> _Your assignment_: A set of records appears below. Print them all, word for word.

------ Provided entries

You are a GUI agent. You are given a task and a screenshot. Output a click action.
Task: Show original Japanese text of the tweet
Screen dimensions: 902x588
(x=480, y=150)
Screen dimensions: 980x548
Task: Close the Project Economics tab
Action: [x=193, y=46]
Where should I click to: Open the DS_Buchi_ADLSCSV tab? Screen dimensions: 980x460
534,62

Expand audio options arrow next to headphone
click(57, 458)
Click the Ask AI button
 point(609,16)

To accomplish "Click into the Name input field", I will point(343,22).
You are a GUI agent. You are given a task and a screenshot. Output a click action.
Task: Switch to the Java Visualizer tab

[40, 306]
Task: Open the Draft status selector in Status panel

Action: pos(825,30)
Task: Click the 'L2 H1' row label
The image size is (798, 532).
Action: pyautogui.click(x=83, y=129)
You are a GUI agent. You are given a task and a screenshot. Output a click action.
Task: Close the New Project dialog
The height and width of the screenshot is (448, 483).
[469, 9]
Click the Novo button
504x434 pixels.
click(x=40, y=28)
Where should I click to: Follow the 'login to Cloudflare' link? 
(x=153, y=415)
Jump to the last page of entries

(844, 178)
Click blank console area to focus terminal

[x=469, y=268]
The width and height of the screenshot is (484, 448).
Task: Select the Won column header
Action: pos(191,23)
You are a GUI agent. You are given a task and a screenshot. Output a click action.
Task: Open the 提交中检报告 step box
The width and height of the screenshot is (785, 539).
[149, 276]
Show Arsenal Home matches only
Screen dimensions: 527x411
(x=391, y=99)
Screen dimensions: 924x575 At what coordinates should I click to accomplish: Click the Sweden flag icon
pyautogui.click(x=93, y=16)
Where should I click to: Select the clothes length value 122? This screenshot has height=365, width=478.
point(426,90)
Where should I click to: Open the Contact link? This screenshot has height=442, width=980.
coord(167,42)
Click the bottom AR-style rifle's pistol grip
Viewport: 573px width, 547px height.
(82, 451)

------------

> _Exercise response_:
You are a GUI agent. You are given a task and a screenshot. Output a click action.
Task: Show original Japanese text of the tweet
Screen dimensions: 902x588
(x=480, y=150)
Screen dimensions: 980x548
Task: Close the Project Economics tab
Action: [x=193, y=46]
Where should I click to: Open the DS_Buchi_ADLSCSV tab? Screen dimensions: 980x460
534,62

Expand audio options arrow next to headphone
click(57, 458)
Click the Ask AI button
 point(609,16)

To accomplish "Click into the Name input field", I will point(343,22).
You are a GUI agent. You are given a task and a screenshot. Output a click action.
Task: Switch to the Java Visualizer tab

[40, 306]
Task: Open the Draft status selector in Status panel

Action: pos(825,30)
Task: Click the 'L2 H1' row label
The image size is (798, 532).
Action: pyautogui.click(x=83, y=129)
You are a GUI agent. You are given a task and a screenshot. Output a click action.
Task: Close the New Project dialog
The height and width of the screenshot is (448, 483).
[469, 9]
Click the Novo button
504x434 pixels.
click(x=40, y=28)
Where should I click to: Follow the 'login to Cloudflare' link? 
(x=153, y=415)
Jump to the last page of entries

(844, 178)
Click blank console area to focus terminal

[x=469, y=268]
The width and height of the screenshot is (484, 448).
Task: Select the Won column header
Action: pos(191,23)
You are a GUI agent. You are given a task and a screenshot. Output a click action.
Task: Open the 提交中检报告 step box
The width and height of the screenshot is (785, 539).
[149, 276]
Show Arsenal Home matches only
Screen dimensions: 527x411
(x=391, y=99)
Screen dimensions: 924x575 At what coordinates should I click to accomplish: Click the Sweden flag icon
pyautogui.click(x=93, y=16)
Where should I click to: Select the clothes length value 122? This screenshot has height=365, width=478.
point(426,90)
Where should I click to: Open the Contact link? This screenshot has height=442, width=980.
coord(167,42)
Click the bottom AR-style rifle's pistol grip
Viewport: 573px width, 547px height.
(82, 451)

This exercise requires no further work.